I think that the drake had had enough of this voyeurism and sat down to conceal his feet from my prying eyes!
14 April 2021, Waterloo, ON
Less than ten minutes from our home, behind the local library, a pair of Western Ospreys (Pandion haliaetus) has successfully raised young for years.
One might be forgiven when driving by to conclude that they have returned this year, but a close examination reveals that it is a Red-tailed Hawk (Buteo jamaicensis) that has been frequently seen.
Ospreys have been reported from several locations but there has been no sign of them here, and I am wondering whether we are going to enjoy their presence this year. I am sure that a pair of ospreys would have no difficulty driving off a Red-tailed Hawk.

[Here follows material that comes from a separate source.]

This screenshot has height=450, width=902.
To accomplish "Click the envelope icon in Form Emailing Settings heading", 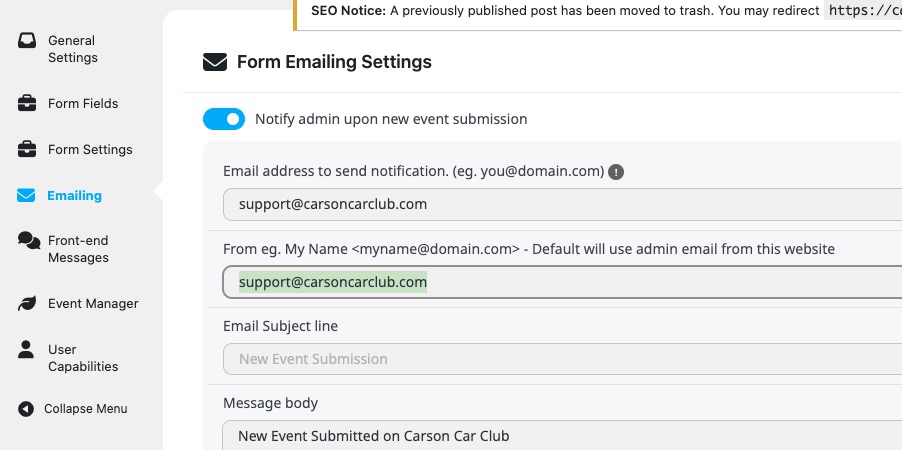I will click(215, 62).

17 April 2021, Benjamin Park Trail, Waterloo, ON
The trail was exceptionally quiet today, but just before actually entering it, we were happy to first hear, and then locate, our first Chipping Sparrow (Spizella passerina) of the year.
To miss an American Robin (Turdus migratorius) at this time of year I think you would have to walk blindfolded with your ears plugged!
19 April 2021, St. Jacobs, ON
We decided to drive into the country a short ways and have our coffee and muffins there.
A Savannah Sparrow (Passerculus sandwichensis) doubtless approved of our choice and sang to us for a while.
A Red-tailed Hawk meantime, scanned the terrain to see what might be on the menu for its mid-morning snack.
A kind bird lover had hung a ball of suet on a tree and a Downy Woodpecker was taking full advantage of it.
A couple of farms along Three Bridges Road have erected substantial structures to attract Purple Martins (Progne subis) and I have no doubt that the owner of this condominium was happy to see a pair checking out the accommodation.
Ironically the focus of our attention for a good part of the time we were out was the presence of two church services that were total contrasts in social and civic responsibility.
The local Mennonite community, that rejects the trappings of what we would refer to as civilization, does not have the option to conduct on-line religious observance, so worship has of necessity to be actual.
The elders of the Old Order Mennonites have been in consultation with the local health department and have come to an arrangement to conduct open air services in a safe manner.
Families are required to stay together and they may sit in their buggies and participate in worship in the same manner as they would indoors.
We noticed that even when the Mennonites hitched their horses, they were led singly, and spacing was maintained so that members of different families did not come into close contact with each other.
This behaviour was in total contrast with Trinity Bible Chapel, a local bastion of right-wing Christian extremism, that has defied COVID restrictions on assembly from the very beginning.
The church has already been fined many thousands of dollars, yet continues to conduct services in total defiance of provincial regulations. The Attorney General of the Province of Ontario sought to have the doors barred, but this request was denied by a local judge, pending further clarification, and the case is due back in court.
As you may see, there is no shortage of parishioners willing to flout the law and join with their pastor in this act of civil disobedience, and utter disregard for the health and well-being of the community.
All of these people have been exposed to each other and are now going out into the community to potentially infect innocent citizens who are doing their best to ensure the safety of themselves and their neighbours. If the conduct of this group is not the very definition of a super-spreader, I am not quite sure what is.
It is beyond my level of comprehension that people who are perhaps rational in other aspects of their lives will participate in conduct that is clearly reckless, not only to themselves but to the community at large.
It is sheer madness, and I hope the authorities can shut down them down soon. Believe whatever you want, but don't inflict the folly of your stupidity on your fellow Canadians. Your conduct is nothing short of obscene.